Wie haben unsere Weisen die Halacha, das jüdische Recht, von der Tora abgeleitet? Welche Auslegungshilfen haben sie verwendet und wie haben sie funktioniert? Wie haben unsere Weisen ein Gleichgewicht zwischen überlieferter Tradition und halachischer Innovation gefunden?
Kurzfassung
Anmerkung des Redaktion: In der Reihe „Halacha: Ein Handbuch” nehmen wir Abstand vom Thema Frauen und Mitzwot, um eine verständliche Einführung in einige der wichtigsten Bausteine der Halacha zu geben. In diesem Beitrag wird eine von vielen möglichen Erklärungen vorgestellt.

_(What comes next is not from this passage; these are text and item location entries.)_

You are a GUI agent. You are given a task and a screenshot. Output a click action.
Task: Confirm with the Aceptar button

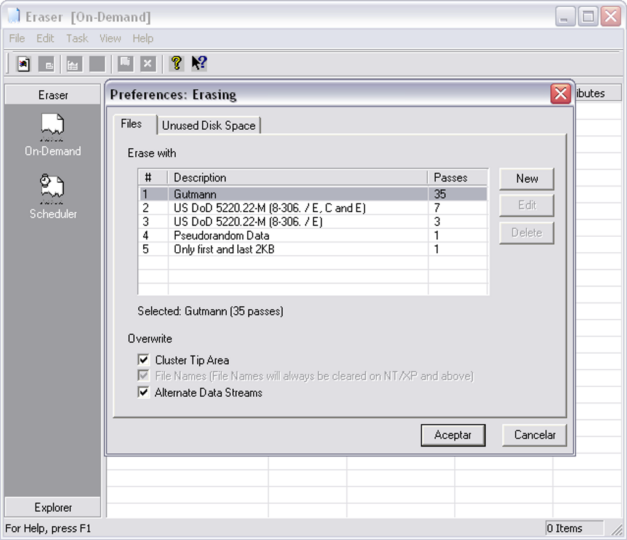pos(453,435)
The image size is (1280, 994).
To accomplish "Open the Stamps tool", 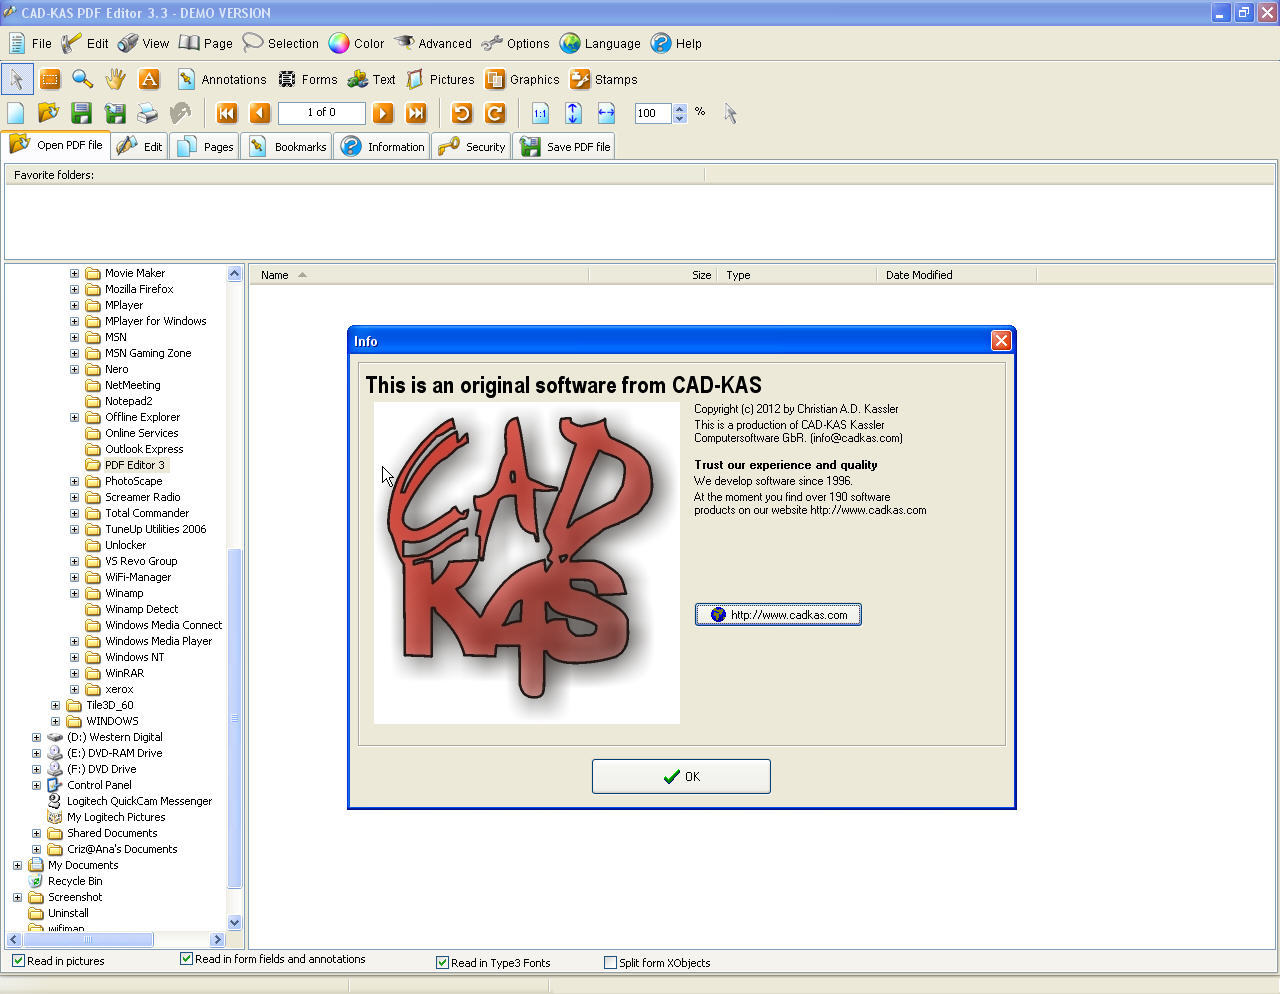I will [603, 79].
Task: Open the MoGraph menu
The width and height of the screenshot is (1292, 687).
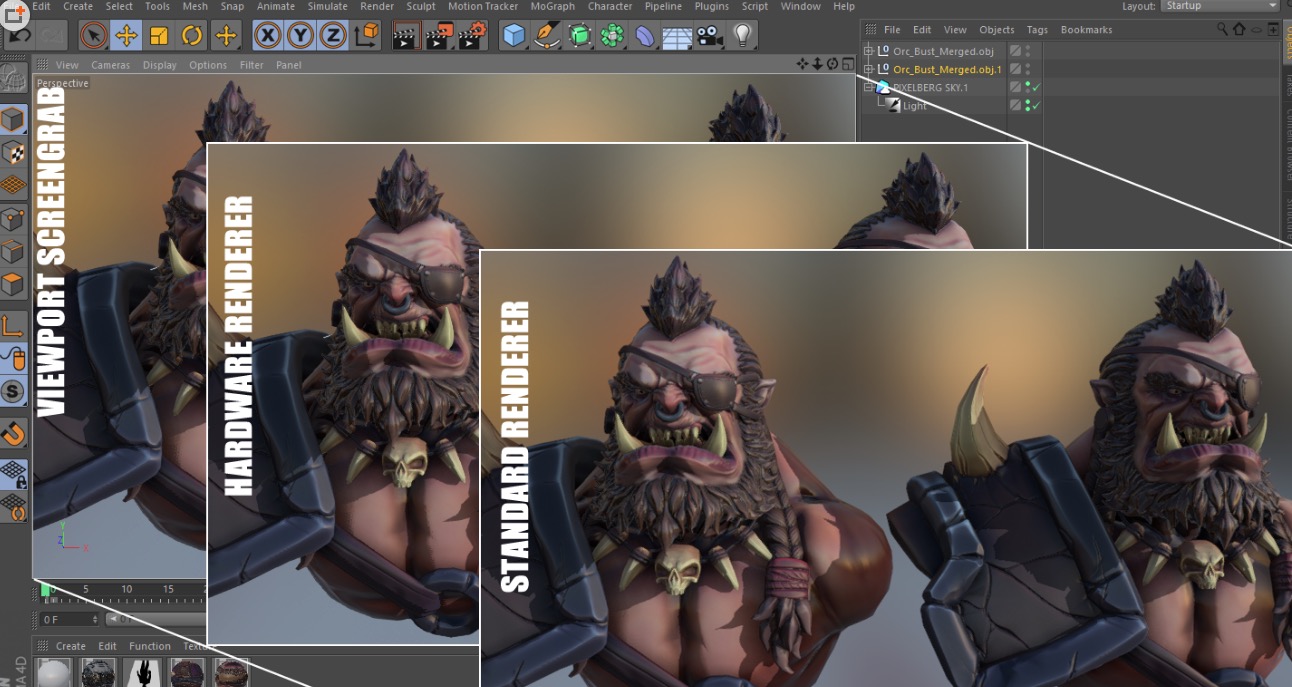Action: 552,6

Wie haben unsere Weisen die Bedeutung der Toragesetze interpretiert?
Rabbiner Mosche di Trani (Mabit) listet neun Methoden der rabbinischen Auslegung auf. Diese sind: 1) sorgfältiges Lesen, 2) weniger offensichtliche Implikationen auf Basis von Textdetails, 3) das Interpretieren von Textüberflüssigkeiten, 4) logische Schlussfolgerungen aus der bekannten Halacha, 5) Textvergleiche, 6) die “Dreizehn Prinzipien der Auslegung”, 7) Diwrei Kabbala (Verse in den Propheten, die Toragesetze verdeutlichen), 8) Halacha Le-Mosche Mi-Sinai (allein durch mündliche Überlieferung weitergegebene Regeln und Traditionen), sowie 9) mündliche Überlieferungen, die nachträglich mit dem Text in Verbindung gebracht werden können.
Kann die Begründung eines biblischen Gesetzes seine Anwendung beeinflussen?
Ja, Gründe für ein biblisches Gesetzt können die Anwendung dieses Gesetzes beeinflussen. Das ist aber nur der Fall, wenn die Begründung für eine bestimmte Mitzwa klar in der Tora erwähnt oder angedeutet wird.
Was sind die “Dreizehn Prinzipien” (die Jud-Gimmel/13 Middot)?
Die “Dreizehn Prinzipien” sind eine weit zurückreichende Gruppe von Regeln, die von den Weisen zur Interpretation des Bibeltextes angewandt wurden. Dazu gehören:
- Kal We-Chomer: Rückschlüsse von einem milderen auf einen strengeren Fall ziehen.
- Gesera Shawa: Ableitung eines Gesetzes aus einem Vers und dessen Anwendung auf einen anderen Vers, wenn in beiden Versen ähnliche Worte oder der gleiche Wortstamm vorkommen.
- Binjan Aw: Ableitung globaler Prinzipien aus einem Vers oder aus zwei Versen, die etwas gemeinsam haben.
- Kelal u-frat u-chlal: Wenn ein Vers ein allgemeines Gesetz nennt, dann spezifische Beispiele für dieses Gesetz folgen und anschließend das Gesetz in allgemeiner Weise wiederholt wird, so wird das Gesetz nur in Fällen angewendet, die den genannten Beispielen ähnlich sind.
- Davar Ha-lamed me-injano: Etwas, das basierend auf seinem Kontext gelernt wurde.
Gibt es Grenzen für die Anwendung dieser Grundsätze?
Nach Ansicht von Raschi können die meisten Middot (Prinzipien) nicht frei verwendet werden, denn sie beziehen sich nur auf bereits überlieferte Interpretationen. Gäbe es keine derartigen Überlieferungen, würden die Middot nicht als verbindlich gelten.
Nach Ansicht der Tosafot jedoch sind die meisten Middot logische Werkzeuge, die unsere Weisen frei zur Auslegung des Textes anwenden können.
Enthüllen die Auslegungshilfen bisher unbekannte Halachot? Oder bekräftigen sie die bestehende mündliche Tradition?
Die Auslegungshilfen können beides bewirken. Es ist oft unklar, ob eine bestimmte Halacha das Ergebnis der Auslegung eines Verses ist oder eine Auslegung nachträglich mit dem biblischen Text verbunden worden ist.